Preparing for the Future

I had a lunch meeting downtown with my webmaster, Wess. He’s working on a big project, setting up a web presence for an international corporation. I’m flattered that he took the time to hang out with me. He’s a good guy.

I wanted to meet with Wess to talk with him about bringing my website up-to-date. We’ve seen some big changes in children’s books and the publishing industry since we set it up about six years ago. I felt some parts of the site worked well; others, less so. Others are out-of-date.

Wess started off with a comment that caught my attention. He told me that we may want to move on completely. The website concept has had its day. A Facebook page would be more effective. He explained why. People rely on social media to connect and to keep themselves up-to-date. They don’t go hopping around from one individual website to another. Wess also explained that the people I wanted to reach—parents, teachers, librarians, fellow authors and artists—are all on Facebook. My current Facebook page is really a personal page where I hang out with friends. Our goal would be to create an entirely new Facebook presence on a Facebook page that would serve the purpose that my website currently does. I wouldn’t give up my website. However, it’s purpose would be mostly maintaining a web presence for anyone wanting information or wishing to connect with me. The real thrust of my energy would be on the Facebook page.

Wess also explained that having a Facebook page devoted to books and writing would allow me to send notices about new books to targeted audiences.
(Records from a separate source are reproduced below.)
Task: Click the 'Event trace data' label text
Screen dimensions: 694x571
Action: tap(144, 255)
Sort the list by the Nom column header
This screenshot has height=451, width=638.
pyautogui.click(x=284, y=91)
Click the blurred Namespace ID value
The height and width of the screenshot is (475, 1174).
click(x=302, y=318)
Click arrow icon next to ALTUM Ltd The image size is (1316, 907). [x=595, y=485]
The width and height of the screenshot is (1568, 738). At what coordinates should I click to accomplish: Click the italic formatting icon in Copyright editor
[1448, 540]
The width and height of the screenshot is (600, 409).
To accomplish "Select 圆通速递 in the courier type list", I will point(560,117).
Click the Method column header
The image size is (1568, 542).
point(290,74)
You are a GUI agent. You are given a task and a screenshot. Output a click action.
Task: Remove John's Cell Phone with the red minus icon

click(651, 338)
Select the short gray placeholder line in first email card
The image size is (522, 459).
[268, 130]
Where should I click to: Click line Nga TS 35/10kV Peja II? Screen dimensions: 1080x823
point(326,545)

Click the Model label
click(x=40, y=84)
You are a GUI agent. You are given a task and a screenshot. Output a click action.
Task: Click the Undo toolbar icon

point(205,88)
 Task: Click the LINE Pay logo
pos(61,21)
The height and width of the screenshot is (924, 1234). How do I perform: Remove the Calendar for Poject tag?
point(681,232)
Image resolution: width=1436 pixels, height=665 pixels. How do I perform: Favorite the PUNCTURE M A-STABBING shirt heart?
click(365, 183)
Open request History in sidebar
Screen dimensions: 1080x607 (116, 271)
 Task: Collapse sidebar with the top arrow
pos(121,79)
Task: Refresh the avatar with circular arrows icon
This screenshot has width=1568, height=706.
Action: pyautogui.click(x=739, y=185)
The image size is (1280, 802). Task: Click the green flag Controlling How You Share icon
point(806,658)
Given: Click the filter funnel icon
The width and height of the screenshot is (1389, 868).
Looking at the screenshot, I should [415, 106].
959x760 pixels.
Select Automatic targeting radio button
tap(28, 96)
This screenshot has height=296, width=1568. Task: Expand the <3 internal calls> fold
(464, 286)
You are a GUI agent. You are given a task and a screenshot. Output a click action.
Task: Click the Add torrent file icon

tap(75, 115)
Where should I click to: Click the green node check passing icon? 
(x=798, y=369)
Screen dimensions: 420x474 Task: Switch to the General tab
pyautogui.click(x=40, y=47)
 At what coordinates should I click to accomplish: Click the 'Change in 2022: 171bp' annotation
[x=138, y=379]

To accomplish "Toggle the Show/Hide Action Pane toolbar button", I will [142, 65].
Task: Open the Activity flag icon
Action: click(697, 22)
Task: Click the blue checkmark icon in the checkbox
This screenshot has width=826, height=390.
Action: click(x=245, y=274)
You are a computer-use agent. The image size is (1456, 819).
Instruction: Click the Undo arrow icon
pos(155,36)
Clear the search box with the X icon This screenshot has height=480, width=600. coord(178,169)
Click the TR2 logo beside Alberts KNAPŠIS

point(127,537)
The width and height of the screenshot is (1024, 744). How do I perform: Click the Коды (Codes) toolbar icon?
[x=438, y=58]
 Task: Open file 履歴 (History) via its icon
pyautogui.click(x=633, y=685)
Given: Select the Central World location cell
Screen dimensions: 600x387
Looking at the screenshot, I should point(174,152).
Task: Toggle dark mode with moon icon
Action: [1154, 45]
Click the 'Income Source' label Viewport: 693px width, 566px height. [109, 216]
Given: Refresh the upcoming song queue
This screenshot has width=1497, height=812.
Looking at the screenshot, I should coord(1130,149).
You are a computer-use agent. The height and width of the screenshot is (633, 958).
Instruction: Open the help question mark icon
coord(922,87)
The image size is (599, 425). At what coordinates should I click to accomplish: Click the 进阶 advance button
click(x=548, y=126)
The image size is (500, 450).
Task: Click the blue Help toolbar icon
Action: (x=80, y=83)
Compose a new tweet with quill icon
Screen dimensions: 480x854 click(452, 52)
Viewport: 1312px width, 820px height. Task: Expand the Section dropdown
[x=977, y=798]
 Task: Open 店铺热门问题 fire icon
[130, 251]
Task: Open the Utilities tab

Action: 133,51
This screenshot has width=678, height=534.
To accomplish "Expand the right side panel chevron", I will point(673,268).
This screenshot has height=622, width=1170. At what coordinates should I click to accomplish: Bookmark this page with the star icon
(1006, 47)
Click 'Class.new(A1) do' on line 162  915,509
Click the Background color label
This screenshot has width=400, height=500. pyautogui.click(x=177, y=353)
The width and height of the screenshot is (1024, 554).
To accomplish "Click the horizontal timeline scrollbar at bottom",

Facebook charges a fee for this. The cost varies depending on how many audiences are targeted. It’s worth looking into, Wess told me, since this is where commerce and social media come together.

I had to laugh at one thing he told me. Kids don’t use Facebook. It’s old hat. They’re on Instagram or Snapchat or on one of a large number of social media websites that may be more or less reputable. Facebook is for parents and grandparents. That’s where I want to be. After all, said Wess, they’re the ones who buy the books.

So much to think about! Wess and I agreed to meet at the end of February. He’d put together a proposal and we’d go forward from there.

I’m excited!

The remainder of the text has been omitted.